By Tim Reid
DANA POINT, Calif. (Reuters) -The Republican National Committee reelected Ronna McDaniel to a fourth term as chairwoman, giving a mandate that would keep the Donald Trump-backed candidate in the top party post through the 2024 U.S. presidential elections.
McDaniel beat challenger Harmeet Dhillon by 111 votes to 51 for another two-year term at an RNC members meeting in Dana Point, California, according to a party official.
Dhillon’s supporters expressed unhappiness with the party leadership, saying recent disappointing election results by Republicans meant there needed to be change in the way the RNC is led.
During her first three terms as Republican party chair, McDaniel has overseen Trump’s 2020 presidential election defeat as well as a weaker-than-expected performance in the mid-term elections last November.
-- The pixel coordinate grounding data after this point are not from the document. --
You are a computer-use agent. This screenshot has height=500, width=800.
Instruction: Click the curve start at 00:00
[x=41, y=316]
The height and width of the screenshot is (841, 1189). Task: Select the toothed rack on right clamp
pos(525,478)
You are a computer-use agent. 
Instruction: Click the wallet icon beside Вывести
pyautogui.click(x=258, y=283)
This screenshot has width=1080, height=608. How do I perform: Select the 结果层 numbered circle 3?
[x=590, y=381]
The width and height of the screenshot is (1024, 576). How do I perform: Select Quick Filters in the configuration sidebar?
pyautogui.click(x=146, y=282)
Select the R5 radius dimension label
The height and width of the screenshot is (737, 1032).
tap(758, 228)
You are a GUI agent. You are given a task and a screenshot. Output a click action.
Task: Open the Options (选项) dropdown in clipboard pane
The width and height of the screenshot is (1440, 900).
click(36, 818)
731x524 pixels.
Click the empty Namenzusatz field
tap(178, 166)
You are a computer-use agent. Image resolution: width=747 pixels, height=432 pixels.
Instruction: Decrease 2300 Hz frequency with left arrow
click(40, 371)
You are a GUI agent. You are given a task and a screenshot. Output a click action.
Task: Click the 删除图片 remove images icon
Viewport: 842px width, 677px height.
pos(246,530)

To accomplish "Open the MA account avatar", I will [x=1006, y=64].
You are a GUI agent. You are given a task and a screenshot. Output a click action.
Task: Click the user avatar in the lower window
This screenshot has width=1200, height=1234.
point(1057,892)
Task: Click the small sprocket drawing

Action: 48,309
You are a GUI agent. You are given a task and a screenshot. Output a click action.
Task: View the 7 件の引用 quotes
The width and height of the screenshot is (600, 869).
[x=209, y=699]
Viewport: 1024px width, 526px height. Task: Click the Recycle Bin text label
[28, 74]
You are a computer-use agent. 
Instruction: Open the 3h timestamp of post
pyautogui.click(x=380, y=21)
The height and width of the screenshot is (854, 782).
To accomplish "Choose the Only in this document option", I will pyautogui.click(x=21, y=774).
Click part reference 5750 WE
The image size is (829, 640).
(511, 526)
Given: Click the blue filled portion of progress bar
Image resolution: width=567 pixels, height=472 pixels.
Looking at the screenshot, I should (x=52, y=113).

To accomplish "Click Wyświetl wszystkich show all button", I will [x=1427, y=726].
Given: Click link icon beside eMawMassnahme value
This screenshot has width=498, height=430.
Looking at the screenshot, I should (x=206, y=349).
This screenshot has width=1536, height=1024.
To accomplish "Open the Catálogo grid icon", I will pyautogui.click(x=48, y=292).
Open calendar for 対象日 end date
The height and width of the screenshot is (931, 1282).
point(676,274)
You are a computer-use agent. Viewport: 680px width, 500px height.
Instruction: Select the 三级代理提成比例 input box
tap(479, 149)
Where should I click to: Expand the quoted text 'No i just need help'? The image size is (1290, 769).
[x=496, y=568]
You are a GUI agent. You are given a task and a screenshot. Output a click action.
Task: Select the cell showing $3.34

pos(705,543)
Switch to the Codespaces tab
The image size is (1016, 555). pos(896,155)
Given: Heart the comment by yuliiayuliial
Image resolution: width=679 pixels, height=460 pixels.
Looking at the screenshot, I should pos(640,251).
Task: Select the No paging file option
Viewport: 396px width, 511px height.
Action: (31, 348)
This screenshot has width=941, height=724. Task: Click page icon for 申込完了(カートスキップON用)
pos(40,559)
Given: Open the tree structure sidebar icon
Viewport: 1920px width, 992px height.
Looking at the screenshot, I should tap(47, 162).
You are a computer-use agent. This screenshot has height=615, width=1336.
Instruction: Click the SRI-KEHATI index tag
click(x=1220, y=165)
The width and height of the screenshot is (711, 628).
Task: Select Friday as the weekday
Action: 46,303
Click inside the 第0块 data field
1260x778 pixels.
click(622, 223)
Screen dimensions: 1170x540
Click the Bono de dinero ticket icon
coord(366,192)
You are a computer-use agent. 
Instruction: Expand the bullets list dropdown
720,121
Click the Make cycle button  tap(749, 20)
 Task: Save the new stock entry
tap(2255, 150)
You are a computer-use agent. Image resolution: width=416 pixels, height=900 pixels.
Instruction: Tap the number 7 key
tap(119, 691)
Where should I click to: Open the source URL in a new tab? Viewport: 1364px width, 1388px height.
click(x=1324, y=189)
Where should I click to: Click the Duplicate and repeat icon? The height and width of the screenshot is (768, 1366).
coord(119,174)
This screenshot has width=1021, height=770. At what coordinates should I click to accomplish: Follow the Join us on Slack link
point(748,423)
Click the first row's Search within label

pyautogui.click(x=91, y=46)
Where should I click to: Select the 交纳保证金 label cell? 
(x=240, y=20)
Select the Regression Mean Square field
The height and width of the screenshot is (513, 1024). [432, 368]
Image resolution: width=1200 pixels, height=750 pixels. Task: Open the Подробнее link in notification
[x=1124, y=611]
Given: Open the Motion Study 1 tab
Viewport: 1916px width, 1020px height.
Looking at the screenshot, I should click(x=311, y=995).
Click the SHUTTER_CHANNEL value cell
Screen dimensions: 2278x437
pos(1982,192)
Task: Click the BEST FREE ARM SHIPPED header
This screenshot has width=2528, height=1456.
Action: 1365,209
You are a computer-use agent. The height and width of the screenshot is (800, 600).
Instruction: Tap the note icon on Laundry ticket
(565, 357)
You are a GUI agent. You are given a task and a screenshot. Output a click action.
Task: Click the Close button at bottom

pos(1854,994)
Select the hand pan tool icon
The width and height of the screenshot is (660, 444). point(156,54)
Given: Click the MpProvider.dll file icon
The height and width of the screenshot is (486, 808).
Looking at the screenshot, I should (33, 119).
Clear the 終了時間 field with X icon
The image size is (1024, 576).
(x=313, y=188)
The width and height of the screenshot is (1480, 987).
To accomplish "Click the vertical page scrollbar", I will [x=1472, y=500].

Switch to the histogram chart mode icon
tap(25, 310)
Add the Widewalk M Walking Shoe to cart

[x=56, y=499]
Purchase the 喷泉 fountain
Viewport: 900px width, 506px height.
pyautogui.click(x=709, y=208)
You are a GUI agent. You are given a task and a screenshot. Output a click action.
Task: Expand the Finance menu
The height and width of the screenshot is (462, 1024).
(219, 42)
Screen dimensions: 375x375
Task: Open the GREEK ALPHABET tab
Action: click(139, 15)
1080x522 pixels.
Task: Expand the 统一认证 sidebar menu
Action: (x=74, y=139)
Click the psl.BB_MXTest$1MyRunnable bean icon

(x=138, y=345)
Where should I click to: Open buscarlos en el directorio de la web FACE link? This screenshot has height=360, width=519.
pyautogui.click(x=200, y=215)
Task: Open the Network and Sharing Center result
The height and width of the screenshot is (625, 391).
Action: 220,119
“It is critical for our chances in 2024 that those who supported my campaign rally around our party and its candidates,” Dhillon, a California lawyer who has represented Trump in election-related litigation, said in a statement.
Dhillon supporters who spoke to Reuters did not say their vote to oust McDaniel was an anti-Trump vote, but rather that it reflected grassroots unhappiness with the party structure.
Trump endorsed McDaniel for RNC chair in 2017 after she helped deliver her home state of Michigan in the 2016 presidential election in which he defeated Democrat Hillary Clinton. The former president announced in November he will make another run for the White House in 2024.
Trump had endorsed dozens of high-profile Republicans in midterm elections, but he ended with a mixed record in the most competitive contests.